:: Material shown
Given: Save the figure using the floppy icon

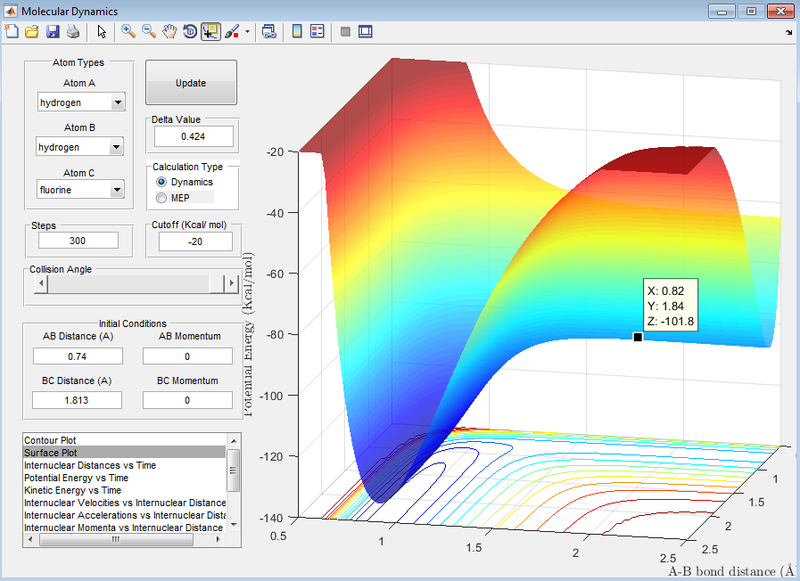Looking at the screenshot, I should click(x=52, y=31).
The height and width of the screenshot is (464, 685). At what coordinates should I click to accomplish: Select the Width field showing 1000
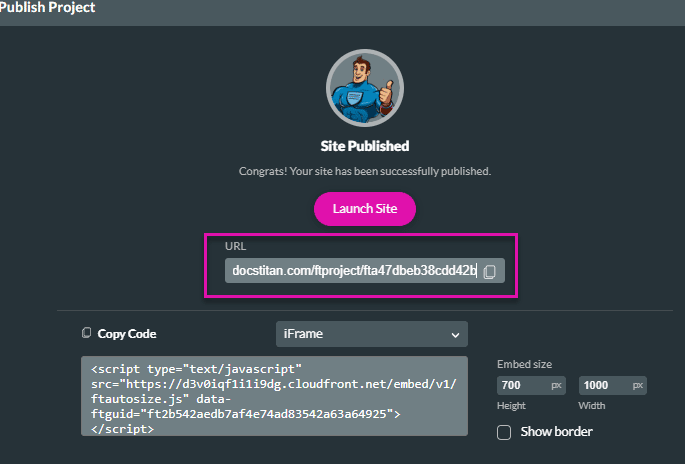(601, 385)
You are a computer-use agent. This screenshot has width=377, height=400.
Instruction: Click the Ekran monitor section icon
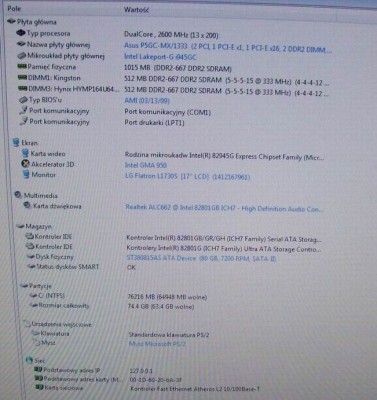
::::
__Task brief__:
Reproduce precisely the lines of the listing above, from the line containing "The height and" to the last line, both ends included. Pictures are to be omitted.

__Solution below__:
The height and width of the screenshot is (464, 685). At what coordinates should I click to accomplish: Select the Width field showing 1000
(601, 385)
You are a computer-use agent. This screenshot has width=377, height=400.
Instruction: Click the Ekran monitor section icon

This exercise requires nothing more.